## EXERCISE DETAILS
Take the listing that follows and copy it precisely.
----- TASK DATA
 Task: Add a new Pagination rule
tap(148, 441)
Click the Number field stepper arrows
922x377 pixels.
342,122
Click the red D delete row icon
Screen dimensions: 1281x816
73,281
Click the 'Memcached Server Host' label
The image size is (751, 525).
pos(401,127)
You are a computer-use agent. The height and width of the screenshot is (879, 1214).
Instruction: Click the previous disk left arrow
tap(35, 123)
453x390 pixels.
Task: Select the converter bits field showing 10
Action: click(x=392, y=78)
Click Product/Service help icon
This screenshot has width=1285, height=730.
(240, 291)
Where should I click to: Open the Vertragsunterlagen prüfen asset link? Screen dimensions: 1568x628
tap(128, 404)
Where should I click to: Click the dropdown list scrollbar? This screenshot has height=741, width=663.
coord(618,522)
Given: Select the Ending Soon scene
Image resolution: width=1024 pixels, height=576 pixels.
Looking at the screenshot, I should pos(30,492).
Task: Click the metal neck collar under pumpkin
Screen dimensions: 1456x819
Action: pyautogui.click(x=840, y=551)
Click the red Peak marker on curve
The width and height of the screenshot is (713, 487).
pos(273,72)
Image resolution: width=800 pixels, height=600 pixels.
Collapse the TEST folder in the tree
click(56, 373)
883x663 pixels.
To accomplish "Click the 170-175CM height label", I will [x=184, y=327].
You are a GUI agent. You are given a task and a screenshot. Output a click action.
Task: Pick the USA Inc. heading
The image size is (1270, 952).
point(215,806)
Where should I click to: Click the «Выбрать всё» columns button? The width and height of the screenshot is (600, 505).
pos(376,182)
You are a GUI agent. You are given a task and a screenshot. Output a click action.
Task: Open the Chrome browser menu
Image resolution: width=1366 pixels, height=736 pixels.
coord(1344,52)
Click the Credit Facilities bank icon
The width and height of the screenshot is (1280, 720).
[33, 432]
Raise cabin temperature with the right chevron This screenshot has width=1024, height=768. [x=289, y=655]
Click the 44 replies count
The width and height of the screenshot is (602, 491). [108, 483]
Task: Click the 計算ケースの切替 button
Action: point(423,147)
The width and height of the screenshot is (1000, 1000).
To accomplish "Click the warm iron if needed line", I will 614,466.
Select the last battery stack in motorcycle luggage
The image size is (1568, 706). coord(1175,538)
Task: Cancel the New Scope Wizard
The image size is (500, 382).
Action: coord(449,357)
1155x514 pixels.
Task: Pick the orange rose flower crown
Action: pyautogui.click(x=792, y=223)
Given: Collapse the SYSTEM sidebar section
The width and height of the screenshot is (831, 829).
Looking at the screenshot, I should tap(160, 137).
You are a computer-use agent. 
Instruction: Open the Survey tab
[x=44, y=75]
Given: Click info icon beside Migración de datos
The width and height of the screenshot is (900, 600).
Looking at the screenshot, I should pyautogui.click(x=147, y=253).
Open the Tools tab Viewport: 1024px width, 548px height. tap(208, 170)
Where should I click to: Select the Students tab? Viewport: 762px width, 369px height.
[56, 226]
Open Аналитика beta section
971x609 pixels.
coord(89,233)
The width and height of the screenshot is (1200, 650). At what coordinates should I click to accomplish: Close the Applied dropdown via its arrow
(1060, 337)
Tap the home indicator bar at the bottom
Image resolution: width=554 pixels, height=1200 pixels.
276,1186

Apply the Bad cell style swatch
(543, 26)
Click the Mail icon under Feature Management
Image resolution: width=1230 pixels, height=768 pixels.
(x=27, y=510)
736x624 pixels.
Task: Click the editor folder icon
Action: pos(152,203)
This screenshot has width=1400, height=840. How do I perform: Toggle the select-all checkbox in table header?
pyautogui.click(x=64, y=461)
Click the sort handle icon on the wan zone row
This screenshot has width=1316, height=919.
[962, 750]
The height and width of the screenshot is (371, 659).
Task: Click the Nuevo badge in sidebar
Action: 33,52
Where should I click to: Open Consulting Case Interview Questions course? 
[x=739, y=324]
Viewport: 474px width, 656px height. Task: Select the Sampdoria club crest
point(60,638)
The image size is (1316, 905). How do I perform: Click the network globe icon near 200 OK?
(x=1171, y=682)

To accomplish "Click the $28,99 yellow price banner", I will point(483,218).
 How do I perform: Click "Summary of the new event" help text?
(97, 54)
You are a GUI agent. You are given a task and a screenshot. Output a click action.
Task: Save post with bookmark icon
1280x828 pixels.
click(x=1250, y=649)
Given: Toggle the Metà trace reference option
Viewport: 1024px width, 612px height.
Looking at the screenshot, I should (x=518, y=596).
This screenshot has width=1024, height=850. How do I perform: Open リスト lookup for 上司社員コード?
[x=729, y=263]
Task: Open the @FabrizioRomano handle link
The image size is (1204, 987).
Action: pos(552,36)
----------
## PROBLEM SOLUTION
 Task: Add a new Pagination rule
tap(148, 441)
Click the Number field stepper arrows
922x377 pixels.
342,122
Click the red D delete row icon
Screen dimensions: 1281x816
73,281
Click the 'Memcached Server Host' label
The image size is (751, 525).
pos(401,127)
You are a computer-use agent. The height and width of the screenshot is (879, 1214).
Instruction: Click the previous disk left arrow
tap(35, 123)
453x390 pixels.
Task: Select the converter bits field showing 10
Action: click(x=392, y=78)
Click Product/Service help icon
This screenshot has width=1285, height=730.
(240, 291)
Where should I click to: Open the Vertragsunterlagen prüfen asset link? Screen dimensions: 1568x628
tap(128, 404)
Where should I click to: Click the dropdown list scrollbar? This screenshot has height=741, width=663.
coord(618,522)
Given: Select the Ending Soon scene
Image resolution: width=1024 pixels, height=576 pixels.
Looking at the screenshot, I should pos(30,492).
Task: Click the metal neck collar under pumpkin
Screen dimensions: 1456x819
Action: pyautogui.click(x=840, y=551)
Click the red Peak marker on curve
The width and height of the screenshot is (713, 487).
pos(273,72)
Image resolution: width=800 pixels, height=600 pixels.
Collapse the TEST folder in the tree
click(56, 373)
883x663 pixels.
To accomplish "Click the 170-175CM height label", I will [x=184, y=327].
You are a GUI agent. You are given a task and a screenshot. Output a click action.
Task: Pick the USA Inc. heading
The image size is (1270, 952).
point(215,806)
Where should I click to: Click the «Выбрать всё» columns button? The width and height of the screenshot is (600, 505).
pos(376,182)
You are a GUI agent. You are given a task and a screenshot. Output a click action.
Task: Open the Chrome browser menu
Image resolution: width=1366 pixels, height=736 pixels.
coord(1344,52)
Click the Credit Facilities bank icon
The width and height of the screenshot is (1280, 720).
[33, 432]
Raise cabin temperature with the right chevron This screenshot has width=1024, height=768. [x=289, y=655]
Click the 44 replies count
The width and height of the screenshot is (602, 491). [108, 483]
Task: Click the 計算ケースの切替 button
Action: point(423,147)
The width and height of the screenshot is (1000, 1000).
To accomplish "Click the warm iron if needed line", I will 614,466.
Select the last battery stack in motorcycle luggage
The image size is (1568, 706). coord(1175,538)
Task: Cancel the New Scope Wizard
The image size is (500, 382).
Action: coord(449,357)
1155x514 pixels.
Task: Pick the orange rose flower crown
Action: pyautogui.click(x=792, y=223)
Given: Collapse the SYSTEM sidebar section
The width and height of the screenshot is (831, 829).
Looking at the screenshot, I should tap(160, 137).
You are a computer-use agent. 
Instruction: Open the Survey tab
[x=44, y=75]
Given: Click info icon beside Migración de datos
The width and height of the screenshot is (900, 600).
Looking at the screenshot, I should pyautogui.click(x=147, y=253).
Open the Tools tab Viewport: 1024px width, 548px height. tap(208, 170)
Where should I click to: Select the Students tab? Viewport: 762px width, 369px height.
[56, 226]
Open Аналитика beta section
971x609 pixels.
coord(89,233)
The width and height of the screenshot is (1200, 650). At what coordinates should I click to accomplish: Close the Applied dropdown via its arrow
(1060, 337)
Tap the home indicator bar at the bottom
Image resolution: width=554 pixels, height=1200 pixels.
276,1186

Apply the Bad cell style swatch
(543, 26)
Click the Mail icon under Feature Management
Image resolution: width=1230 pixels, height=768 pixels.
(x=27, y=510)
736x624 pixels.
Task: Click the editor folder icon
Action: pos(152,203)
This screenshot has width=1400, height=840. How do I perform: Toggle the select-all checkbox in table header?
pyautogui.click(x=64, y=461)
Click the sort handle icon on the wan zone row
This screenshot has width=1316, height=919.
[962, 750]
The height and width of the screenshot is (371, 659).
Task: Click the Nuevo badge in sidebar
Action: 33,52
Where should I click to: Open Consulting Case Interview Questions course? 
[x=739, y=324]
Viewport: 474px width, 656px height. Task: Select the Sampdoria club crest
point(60,638)
The image size is (1316, 905). How do I perform: Click the network globe icon near 200 OK?
(x=1171, y=682)

To accomplish "Click the $28,99 yellow price banner", I will point(483,218).
 How do I perform: Click "Summary of the new event" help text?
(97, 54)
You are a GUI agent. You are given a task and a screenshot. Output a click action.
Task: Save post with bookmark icon
1280x828 pixels.
click(x=1250, y=649)
Given: Toggle the Metà trace reference option
Viewport: 1024px width, 612px height.
Looking at the screenshot, I should (x=518, y=596).
This screenshot has width=1024, height=850. How do I perform: Open リスト lookup for 上司社員コード?
[x=729, y=263]
Task: Open the @FabrizioRomano handle link
The image size is (1204, 987).
Action: pos(552,36)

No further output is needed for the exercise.